**To do**
What is needed is an exact copy of every record.

··· Given records

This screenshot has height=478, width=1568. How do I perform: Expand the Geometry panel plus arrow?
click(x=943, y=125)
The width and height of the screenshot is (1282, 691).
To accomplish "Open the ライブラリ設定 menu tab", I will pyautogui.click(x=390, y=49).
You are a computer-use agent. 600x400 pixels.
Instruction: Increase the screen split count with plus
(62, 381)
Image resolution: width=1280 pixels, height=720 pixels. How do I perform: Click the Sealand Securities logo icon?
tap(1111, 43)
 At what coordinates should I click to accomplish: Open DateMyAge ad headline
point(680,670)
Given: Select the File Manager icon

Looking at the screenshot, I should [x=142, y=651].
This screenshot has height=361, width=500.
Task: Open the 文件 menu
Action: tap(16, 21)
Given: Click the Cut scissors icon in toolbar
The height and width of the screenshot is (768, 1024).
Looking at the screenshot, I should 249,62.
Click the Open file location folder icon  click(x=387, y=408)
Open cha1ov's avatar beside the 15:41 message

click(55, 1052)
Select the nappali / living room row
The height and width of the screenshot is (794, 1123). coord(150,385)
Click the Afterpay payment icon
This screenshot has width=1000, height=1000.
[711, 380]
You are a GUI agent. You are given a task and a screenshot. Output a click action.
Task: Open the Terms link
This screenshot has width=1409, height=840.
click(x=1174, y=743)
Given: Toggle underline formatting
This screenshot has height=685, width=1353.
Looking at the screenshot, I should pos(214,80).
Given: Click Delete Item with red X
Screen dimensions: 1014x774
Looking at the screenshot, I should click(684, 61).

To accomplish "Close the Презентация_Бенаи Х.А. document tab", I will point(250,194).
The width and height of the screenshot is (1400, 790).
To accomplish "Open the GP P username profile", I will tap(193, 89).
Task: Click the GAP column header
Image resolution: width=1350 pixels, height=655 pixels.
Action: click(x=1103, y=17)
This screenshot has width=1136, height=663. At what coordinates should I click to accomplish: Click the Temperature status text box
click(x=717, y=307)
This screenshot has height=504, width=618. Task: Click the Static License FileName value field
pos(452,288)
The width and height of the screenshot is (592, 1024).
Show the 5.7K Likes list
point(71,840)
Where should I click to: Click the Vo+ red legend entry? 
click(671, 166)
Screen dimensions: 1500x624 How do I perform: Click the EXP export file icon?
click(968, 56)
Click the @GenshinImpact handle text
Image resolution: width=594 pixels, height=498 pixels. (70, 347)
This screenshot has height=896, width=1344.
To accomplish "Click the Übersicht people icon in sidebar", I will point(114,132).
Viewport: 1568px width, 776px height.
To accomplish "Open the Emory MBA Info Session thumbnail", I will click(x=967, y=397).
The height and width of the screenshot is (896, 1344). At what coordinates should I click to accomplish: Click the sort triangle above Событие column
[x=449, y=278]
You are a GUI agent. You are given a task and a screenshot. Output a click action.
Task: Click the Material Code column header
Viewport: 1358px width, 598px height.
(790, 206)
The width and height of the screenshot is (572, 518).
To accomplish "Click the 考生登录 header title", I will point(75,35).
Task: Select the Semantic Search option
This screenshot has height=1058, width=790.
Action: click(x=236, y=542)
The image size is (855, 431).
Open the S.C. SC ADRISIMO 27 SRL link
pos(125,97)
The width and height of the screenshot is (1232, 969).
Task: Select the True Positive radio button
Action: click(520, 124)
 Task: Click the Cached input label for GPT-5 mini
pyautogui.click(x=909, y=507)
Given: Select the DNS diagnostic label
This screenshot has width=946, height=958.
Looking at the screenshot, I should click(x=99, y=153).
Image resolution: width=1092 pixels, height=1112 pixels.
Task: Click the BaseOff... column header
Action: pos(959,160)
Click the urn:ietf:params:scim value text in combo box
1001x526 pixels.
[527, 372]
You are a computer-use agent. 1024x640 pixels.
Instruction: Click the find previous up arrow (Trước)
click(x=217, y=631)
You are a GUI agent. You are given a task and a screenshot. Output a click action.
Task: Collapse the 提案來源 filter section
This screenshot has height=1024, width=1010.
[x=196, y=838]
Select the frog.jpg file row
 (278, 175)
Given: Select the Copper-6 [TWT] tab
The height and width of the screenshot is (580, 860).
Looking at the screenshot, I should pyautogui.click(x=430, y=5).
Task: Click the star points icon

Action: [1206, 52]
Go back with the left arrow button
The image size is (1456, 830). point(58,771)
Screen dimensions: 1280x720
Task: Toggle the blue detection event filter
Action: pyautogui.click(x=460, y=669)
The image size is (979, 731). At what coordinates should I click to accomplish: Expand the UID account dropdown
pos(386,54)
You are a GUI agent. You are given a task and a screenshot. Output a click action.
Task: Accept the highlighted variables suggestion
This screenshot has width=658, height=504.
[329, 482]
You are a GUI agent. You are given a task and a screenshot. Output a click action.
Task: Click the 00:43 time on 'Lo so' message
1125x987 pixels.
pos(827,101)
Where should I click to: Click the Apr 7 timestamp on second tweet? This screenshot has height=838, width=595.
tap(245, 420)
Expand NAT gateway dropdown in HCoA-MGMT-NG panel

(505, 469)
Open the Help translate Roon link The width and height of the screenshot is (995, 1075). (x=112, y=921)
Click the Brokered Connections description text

······

**Task solution**
This screenshot has height=478, width=1568. How do I perform: Expand the Geometry panel plus arrow?
click(x=943, y=125)
The width and height of the screenshot is (1282, 691).
To accomplish "Open the ライブラリ設定 menu tab", I will pyautogui.click(x=390, y=49).
You are a computer-use agent. 600x400 pixels.
Instruction: Increase the screen split count with plus
(62, 381)
Image resolution: width=1280 pixels, height=720 pixels. How do I perform: Click the Sealand Securities logo icon?
tap(1111, 43)
 At what coordinates should I click to accomplish: Open DateMyAge ad headline
point(680,670)
Given: Select the File Manager icon

Looking at the screenshot, I should [x=142, y=651].
This screenshot has height=361, width=500.
Task: Open the 文件 menu
Action: tap(16, 21)
Given: Click the Cut scissors icon in toolbar
The height and width of the screenshot is (768, 1024).
Looking at the screenshot, I should 249,62.
Click the Open file location folder icon  click(x=387, y=408)
Open cha1ov's avatar beside the 15:41 message

click(55, 1052)
Select the nappali / living room row
The height and width of the screenshot is (794, 1123). coord(150,385)
Click the Afterpay payment icon
This screenshot has width=1000, height=1000.
[711, 380]
You are a GUI agent. You are given a task and a screenshot. Output a click action.
Task: Open the Terms link
This screenshot has width=1409, height=840.
click(x=1174, y=743)
Given: Toggle underline formatting
This screenshot has height=685, width=1353.
Looking at the screenshot, I should pos(214,80).
Given: Click Delete Item with red X
Screen dimensions: 1014x774
Looking at the screenshot, I should click(684, 61).

To accomplish "Close the Презентация_Бенаи Х.А. document tab", I will point(250,194).
The width and height of the screenshot is (1400, 790).
To accomplish "Open the GP P username profile", I will tap(193, 89).
Task: Click the GAP column header
Image resolution: width=1350 pixels, height=655 pixels.
Action: click(x=1103, y=17)
This screenshot has width=1136, height=663. At what coordinates should I click to accomplish: Click the Temperature status text box
click(x=717, y=307)
This screenshot has height=504, width=618. Task: Click the Static License FileName value field
pos(452,288)
The width and height of the screenshot is (592, 1024).
Show the 5.7K Likes list
point(71,840)
Where should I click to: Click the Vo+ red legend entry? 
click(671, 166)
Screen dimensions: 1500x624 How do I perform: Click the EXP export file icon?
click(968, 56)
Click the @GenshinImpact handle text
Image resolution: width=594 pixels, height=498 pixels. (70, 347)
This screenshot has height=896, width=1344.
To accomplish "Click the Übersicht people icon in sidebar", I will point(114,132).
Viewport: 1568px width, 776px height.
To accomplish "Open the Emory MBA Info Session thumbnail", I will click(x=967, y=397).
The height and width of the screenshot is (896, 1344). At what coordinates should I click to accomplish: Click the sort triangle above Событие column
[x=449, y=278]
You are a GUI agent. You are given a task and a screenshot. Output a click action.
Task: Click the Material Code column header
Viewport: 1358px width, 598px height.
(790, 206)
The width and height of the screenshot is (572, 518).
To accomplish "Click the 考生登录 header title", I will point(75,35).
Task: Select the Semantic Search option
This screenshot has height=1058, width=790.
Action: click(x=236, y=542)
The image size is (855, 431).
Open the S.C. SC ADRISIMO 27 SRL link
pos(125,97)
The width and height of the screenshot is (1232, 969).
Task: Select the True Positive radio button
Action: click(520, 124)
 Task: Click the Cached input label for GPT-5 mini
pyautogui.click(x=909, y=507)
Given: Select the DNS diagnostic label
This screenshot has width=946, height=958.
Looking at the screenshot, I should click(x=99, y=153).
Image resolution: width=1092 pixels, height=1112 pixels.
Task: Click the BaseOff... column header
Action: pos(959,160)
Click the urn:ietf:params:scim value text in combo box
1001x526 pixels.
[527, 372]
You are a computer-use agent. 1024x640 pixels.
Instruction: Click the find previous up arrow (Trước)
click(x=217, y=631)
You are a GUI agent. You are given a task and a screenshot. Output a click action.
Task: Collapse the 提案來源 filter section
This screenshot has height=1024, width=1010.
[x=196, y=838]
Select the frog.jpg file row
 (278, 175)
Given: Select the Copper-6 [TWT] tab
The height and width of the screenshot is (580, 860).
Looking at the screenshot, I should pyautogui.click(x=430, y=5).
Task: Click the star points icon

Action: [1206, 52]
Go back with the left arrow button
The image size is (1456, 830). point(58,771)
Screen dimensions: 1280x720
Task: Toggle the blue detection event filter
Action: pyautogui.click(x=460, y=669)
The image size is (979, 731). At what coordinates should I click to accomplish: Expand the UID account dropdown
pos(386,54)
You are a GUI agent. You are given a task and a screenshot. Output a click action.
Task: Accept the highlighted variables suggestion
This screenshot has width=658, height=504.
[329, 482]
You are a GUI agent. You are given a task and a screenshot. Output a click action.
Task: Click the 00:43 time on 'Lo so' message
1125x987 pixels.
pos(827,101)
Where should I click to: Click the Apr 7 timestamp on second tweet? This screenshot has height=838, width=595.
tap(245, 420)
Expand NAT gateway dropdown in HCoA-MGMT-NG panel

(505, 469)
Open the Help translate Roon link The width and height of the screenshot is (995, 1075). (x=112, y=921)
Click the Brokered Connections description text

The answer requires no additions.